**YOUR ASSIGNMENT**
Retype all the records with nothing changed.

[Data records]

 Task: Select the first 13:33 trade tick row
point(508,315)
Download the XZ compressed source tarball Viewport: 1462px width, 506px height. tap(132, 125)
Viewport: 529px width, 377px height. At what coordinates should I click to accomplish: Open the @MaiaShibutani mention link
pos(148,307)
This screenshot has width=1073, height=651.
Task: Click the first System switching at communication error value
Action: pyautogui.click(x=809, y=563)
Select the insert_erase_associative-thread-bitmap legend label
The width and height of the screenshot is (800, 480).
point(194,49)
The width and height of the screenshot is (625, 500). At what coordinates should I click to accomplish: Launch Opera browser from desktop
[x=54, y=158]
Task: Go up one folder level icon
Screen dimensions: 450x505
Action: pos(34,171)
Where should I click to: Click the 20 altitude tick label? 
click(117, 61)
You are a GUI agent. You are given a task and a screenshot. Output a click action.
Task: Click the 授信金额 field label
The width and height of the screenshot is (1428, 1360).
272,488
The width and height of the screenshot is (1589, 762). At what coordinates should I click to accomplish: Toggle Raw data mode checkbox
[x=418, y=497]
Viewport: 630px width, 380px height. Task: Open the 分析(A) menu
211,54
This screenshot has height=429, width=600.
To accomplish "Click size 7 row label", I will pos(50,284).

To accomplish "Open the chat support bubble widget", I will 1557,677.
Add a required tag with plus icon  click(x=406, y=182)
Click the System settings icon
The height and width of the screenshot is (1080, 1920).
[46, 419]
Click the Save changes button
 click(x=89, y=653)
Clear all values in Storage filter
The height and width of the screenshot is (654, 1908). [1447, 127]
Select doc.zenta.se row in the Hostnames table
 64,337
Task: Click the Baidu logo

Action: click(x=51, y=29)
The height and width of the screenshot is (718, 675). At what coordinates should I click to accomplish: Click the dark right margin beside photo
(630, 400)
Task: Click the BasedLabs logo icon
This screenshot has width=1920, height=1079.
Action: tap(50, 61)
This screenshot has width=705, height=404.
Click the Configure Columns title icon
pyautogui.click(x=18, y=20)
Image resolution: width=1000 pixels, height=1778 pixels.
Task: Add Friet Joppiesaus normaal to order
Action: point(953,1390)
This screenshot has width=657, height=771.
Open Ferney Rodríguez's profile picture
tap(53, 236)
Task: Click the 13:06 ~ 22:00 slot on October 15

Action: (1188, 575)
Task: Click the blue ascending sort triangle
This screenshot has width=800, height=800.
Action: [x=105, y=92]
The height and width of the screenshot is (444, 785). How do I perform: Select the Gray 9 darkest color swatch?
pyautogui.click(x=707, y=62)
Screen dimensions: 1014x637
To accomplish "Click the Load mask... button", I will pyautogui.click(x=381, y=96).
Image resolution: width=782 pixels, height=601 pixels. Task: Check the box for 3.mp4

**RESULT FOR THIS TASK**
 Task: Select the first 13:33 trade tick row
point(508,315)
Download the XZ compressed source tarball Viewport: 1462px width, 506px height. tap(132, 125)
Viewport: 529px width, 377px height. At what coordinates should I click to accomplish: Open the @MaiaShibutani mention link
pos(148,307)
This screenshot has width=1073, height=651.
Task: Click the first System switching at communication error value
Action: pyautogui.click(x=809, y=563)
Select the insert_erase_associative-thread-bitmap legend label
The width and height of the screenshot is (800, 480).
point(194,49)
The width and height of the screenshot is (625, 500). At what coordinates should I click to accomplish: Launch Opera browser from desktop
[x=54, y=158]
Task: Go up one folder level icon
Screen dimensions: 450x505
Action: pos(34,171)
Where should I click to: Click the 20 altitude tick label? 
click(117, 61)
You are a GUI agent. You are given a task and a screenshot. Output a click action.
Task: Click the 授信金额 field label
The width and height of the screenshot is (1428, 1360).
272,488
The width and height of the screenshot is (1589, 762). At what coordinates should I click to accomplish: Toggle Raw data mode checkbox
[x=418, y=497]
Viewport: 630px width, 380px height. Task: Open the 分析(A) menu
211,54
This screenshot has height=429, width=600.
To accomplish "Click size 7 row label", I will pos(50,284).

To accomplish "Open the chat support bubble widget", I will 1557,677.
Add a required tag with plus icon  click(x=406, y=182)
Click the System settings icon
The height and width of the screenshot is (1080, 1920).
[46, 419]
Click the Save changes button
 click(x=89, y=653)
Clear all values in Storage filter
The height and width of the screenshot is (654, 1908). [1447, 127]
Select doc.zenta.se row in the Hostnames table
 64,337
Task: Click the Baidu logo

Action: click(x=51, y=29)
The height and width of the screenshot is (718, 675). At what coordinates should I click to accomplish: Click the dark right margin beside photo
(630, 400)
Task: Click the BasedLabs logo icon
This screenshot has width=1920, height=1079.
Action: tap(50, 61)
This screenshot has width=705, height=404.
Click the Configure Columns title icon
pyautogui.click(x=18, y=20)
Image resolution: width=1000 pixels, height=1778 pixels.
Task: Add Friet Joppiesaus normaal to order
Action: point(953,1390)
This screenshot has width=657, height=771.
Open Ferney Rodríguez's profile picture
tap(53, 236)
Task: Click the 13:06 ~ 22:00 slot on October 15

Action: (1188, 575)
Task: Click the blue ascending sort triangle
This screenshot has width=800, height=800.
Action: [x=105, y=92]
The height and width of the screenshot is (444, 785). How do I perform: Select the Gray 9 darkest color swatch?
pyautogui.click(x=707, y=62)
Screen dimensions: 1014x637
To accomplish "Click the Load mask... button", I will pyautogui.click(x=381, y=96).
Image resolution: width=782 pixels, height=601 pixels. Task: Check the box for 3.mp4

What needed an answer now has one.